Your objective>
Print each record exactly, with no word added or removed.

Data records>
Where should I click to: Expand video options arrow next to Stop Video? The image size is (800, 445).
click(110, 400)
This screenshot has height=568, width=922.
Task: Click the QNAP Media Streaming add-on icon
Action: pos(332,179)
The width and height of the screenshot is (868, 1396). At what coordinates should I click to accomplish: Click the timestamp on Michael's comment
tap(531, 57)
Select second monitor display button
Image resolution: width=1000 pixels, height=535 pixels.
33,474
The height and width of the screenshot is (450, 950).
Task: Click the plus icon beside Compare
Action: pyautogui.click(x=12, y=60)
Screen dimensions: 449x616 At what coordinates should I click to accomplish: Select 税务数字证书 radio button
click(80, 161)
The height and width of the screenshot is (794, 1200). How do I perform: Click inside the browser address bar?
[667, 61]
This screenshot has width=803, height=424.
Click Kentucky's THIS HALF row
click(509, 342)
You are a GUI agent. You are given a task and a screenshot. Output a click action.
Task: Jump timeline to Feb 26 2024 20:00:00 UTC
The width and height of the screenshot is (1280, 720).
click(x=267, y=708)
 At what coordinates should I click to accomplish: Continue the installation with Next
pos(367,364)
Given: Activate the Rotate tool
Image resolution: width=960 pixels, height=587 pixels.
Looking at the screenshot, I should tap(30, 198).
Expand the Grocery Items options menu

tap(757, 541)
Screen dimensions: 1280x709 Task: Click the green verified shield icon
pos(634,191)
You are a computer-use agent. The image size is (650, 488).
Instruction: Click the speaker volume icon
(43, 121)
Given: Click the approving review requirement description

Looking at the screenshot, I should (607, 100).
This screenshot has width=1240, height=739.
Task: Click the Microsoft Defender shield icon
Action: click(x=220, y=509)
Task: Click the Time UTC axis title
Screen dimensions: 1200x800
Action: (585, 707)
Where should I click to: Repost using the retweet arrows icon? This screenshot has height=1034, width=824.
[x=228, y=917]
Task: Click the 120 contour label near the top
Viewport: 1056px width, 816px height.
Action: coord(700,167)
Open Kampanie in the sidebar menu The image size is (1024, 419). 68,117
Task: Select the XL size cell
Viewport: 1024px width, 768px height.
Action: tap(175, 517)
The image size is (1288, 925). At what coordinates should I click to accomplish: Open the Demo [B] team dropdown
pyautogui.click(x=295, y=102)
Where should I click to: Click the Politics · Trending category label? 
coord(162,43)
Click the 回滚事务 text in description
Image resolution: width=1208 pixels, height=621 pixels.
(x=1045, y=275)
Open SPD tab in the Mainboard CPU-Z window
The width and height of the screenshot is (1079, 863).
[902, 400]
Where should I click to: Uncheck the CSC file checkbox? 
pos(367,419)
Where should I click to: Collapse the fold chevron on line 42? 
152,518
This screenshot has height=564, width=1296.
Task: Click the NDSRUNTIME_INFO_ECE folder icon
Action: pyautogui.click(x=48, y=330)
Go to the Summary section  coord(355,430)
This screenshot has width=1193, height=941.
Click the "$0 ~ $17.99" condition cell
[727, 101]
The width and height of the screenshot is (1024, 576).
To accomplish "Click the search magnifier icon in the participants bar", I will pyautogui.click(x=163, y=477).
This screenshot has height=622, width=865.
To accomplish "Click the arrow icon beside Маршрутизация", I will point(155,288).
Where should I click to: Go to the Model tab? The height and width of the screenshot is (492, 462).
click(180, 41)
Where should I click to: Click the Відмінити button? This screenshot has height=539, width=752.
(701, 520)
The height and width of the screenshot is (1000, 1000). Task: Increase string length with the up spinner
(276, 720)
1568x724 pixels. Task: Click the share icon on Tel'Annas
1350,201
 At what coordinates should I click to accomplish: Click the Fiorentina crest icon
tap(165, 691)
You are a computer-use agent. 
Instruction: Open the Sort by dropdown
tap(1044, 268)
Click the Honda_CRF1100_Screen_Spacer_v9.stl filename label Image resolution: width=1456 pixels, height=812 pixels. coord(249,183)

Result of this task>
Where should I click to: Expand video options arrow next to Stop Video? The image size is (800, 445).
click(110, 400)
This screenshot has height=568, width=922.
Task: Click the QNAP Media Streaming add-on icon
Action: pos(332,179)
The width and height of the screenshot is (868, 1396). At what coordinates should I click to accomplish: Click the timestamp on Michael's comment
tap(531, 57)
Select second monitor display button
Image resolution: width=1000 pixels, height=535 pixels.
33,474
The height and width of the screenshot is (450, 950).
Task: Click the plus icon beside Compare
Action: pyautogui.click(x=12, y=60)
Screen dimensions: 449x616 At what coordinates should I click to accomplish: Select 税务数字证书 radio button
click(80, 161)
The height and width of the screenshot is (794, 1200). How do I perform: Click inside the browser address bar?
[667, 61]
This screenshot has width=803, height=424.
Click Kentucky's THIS HALF row
click(509, 342)
You are a GUI agent. You are given a task and a screenshot. Output a click action.
Task: Jump timeline to Feb 26 2024 20:00:00 UTC
The width and height of the screenshot is (1280, 720).
click(x=267, y=708)
 At what coordinates should I click to accomplish: Continue the installation with Next
pos(367,364)
Given: Activate the Rotate tool
Image resolution: width=960 pixels, height=587 pixels.
Looking at the screenshot, I should tap(30, 198).
Expand the Grocery Items options menu

tap(757, 541)
Screen dimensions: 1280x709 Task: Click the green verified shield icon
pos(634,191)
You are a computer-use agent. The image size is (650, 488).
Instruction: Click the speaker volume icon
(43, 121)
Given: Click the approving review requirement description

Looking at the screenshot, I should (607, 100).
This screenshot has width=1240, height=739.
Task: Click the Microsoft Defender shield icon
Action: click(x=220, y=509)
Task: Click the Time UTC axis title
Screen dimensions: 1200x800
Action: (585, 707)
Where should I click to: Repost using the retweet arrows icon? This screenshot has height=1034, width=824.
[x=228, y=917]
Task: Click the 120 contour label near the top
Viewport: 1056px width, 816px height.
Action: coord(700,167)
Open Kampanie in the sidebar menu The image size is (1024, 419). 68,117
Task: Select the XL size cell
Viewport: 1024px width, 768px height.
Action: tap(175, 517)
The image size is (1288, 925). At what coordinates should I click to accomplish: Open the Demo [B] team dropdown
pyautogui.click(x=295, y=102)
Where should I click to: Click the Politics · Trending category label? 
coord(162,43)
Click the 回滚事务 text in description
Image resolution: width=1208 pixels, height=621 pixels.
(x=1045, y=275)
Open SPD tab in the Mainboard CPU-Z window
The width and height of the screenshot is (1079, 863).
[902, 400]
Where should I click to: Uncheck the CSC file checkbox? 
pos(367,419)
Where should I click to: Collapse the fold chevron on line 42? 
152,518
This screenshot has height=564, width=1296.
Task: Click the NDSRUNTIME_INFO_ECE folder icon
Action: pyautogui.click(x=48, y=330)
Go to the Summary section  coord(355,430)
This screenshot has width=1193, height=941.
Click the "$0 ~ $17.99" condition cell
[727, 101]
The width and height of the screenshot is (1024, 576).
To accomplish "Click the search magnifier icon in the participants bar", I will pyautogui.click(x=163, y=477).
This screenshot has height=622, width=865.
To accomplish "Click the arrow icon beside Маршрутизация", I will point(155,288).
Where should I click to: Go to the Model tab? The height and width of the screenshot is (492, 462).
click(180, 41)
Where should I click to: Click the Відмінити button? This screenshot has height=539, width=752.
(701, 520)
The height and width of the screenshot is (1000, 1000). Task: Increase string length with the up spinner
(276, 720)
1568x724 pixels. Task: Click the share icon on Tel'Annas
1350,201
 At what coordinates should I click to accomplish: Click the Fiorentina crest icon
tap(165, 691)
You are a computer-use agent. 
Instruction: Open the Sort by dropdown
tap(1044, 268)
Click the Honda_CRF1100_Screen_Spacer_v9.stl filename label Image resolution: width=1456 pixels, height=812 pixels. coord(249,183)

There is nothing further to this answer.